Migrating to Bazel: Part 2

Published on 2017-03-16
Tagged: bazel gypsum

View All Posts

This article is part of the series "Migrating Gypsum and CodeSwitch to Bazel".

In the previous article, I talked about migrating Gypsum and CodeSwitch, my open source compiler and interpreter, to the Bazel build system. I focused mostly on getting Python and C++ libraries and tests to build. Bazel has built-in support for Python and C++, so this wasn't too challenging.

This time, I'll talk about adding support to Bazel for building Gypsum packages. Before we get to that though, I'll give a bit more background on the configuration language and how Bazel deals with extensions.

Skylark: differences with Python

As you'll recall, Skylark is Bazel's build configuration and extension language. Skylark is basically Python without the language constructs that make Python programs complicated.

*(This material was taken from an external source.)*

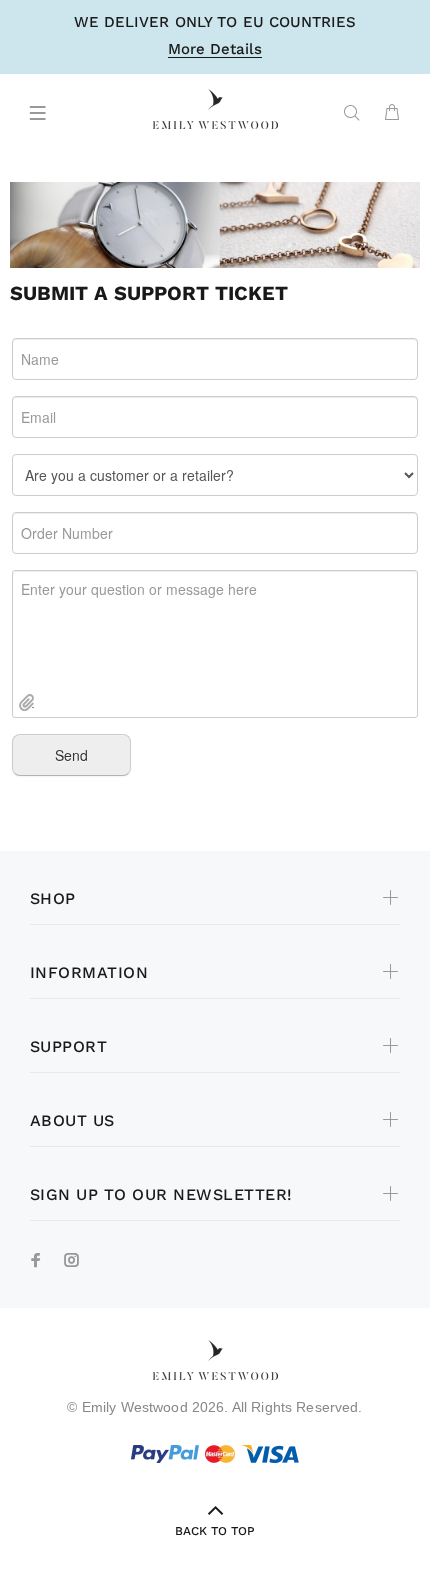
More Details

In terms of syntax, Skylark has variables, functions, list comprehensions, if-statements, for-loops (but no while loops), and most of the expressions you normally see in Python. In terms of data structures, Skylark provides tuples, lists, dicts, and sets. There are no classes, exceptions, or iterators. Recursion is not allowed. This means Skylark is not actually Turing-complete.

Skylark has two dialects. The build dialect is used to write BUILD files that describe what is being built. This is where the cc_binary and py_test rules are declared. These files only allow rule declarations (which look like function calls), variable definitions, and basic expressions. Function definitions and if-statements are not allowed. You can declare a group of similar rules inside a list comprehension though.

Here's a snippet from a BUILD file:

# Variable declaration
GYPSUM_DEPS = ["@yaml//:yaml"]

# Rule declaration / function call
py_binary(
    name = "compiler",
    srcs = [":sources"],
    deps = GYPSUM_DEPS,
    data = [":common"],
    main = "__main__.py",
    visibility = ["//visibility:public"],
)

# Rule declarations inside a list comprehension
[py_test(
    name = test_file[:-len(".py")],
    size = "small",
    srcs = [
        test_file,
        "utils_test.py",
        ":sources",
    ],
    deps = GYPSUM_DEPS,
    data = [":common"],
) for test_file in glob(["test_*.py"])]

The extension dialect is used to define write new functions, macros, and rules in .bzl files. All Skylark syntax is allowed in these files.

# Simple function definition
def gy_test_name(file_name):
    """Computes a unit test name, given a Gypsum file name.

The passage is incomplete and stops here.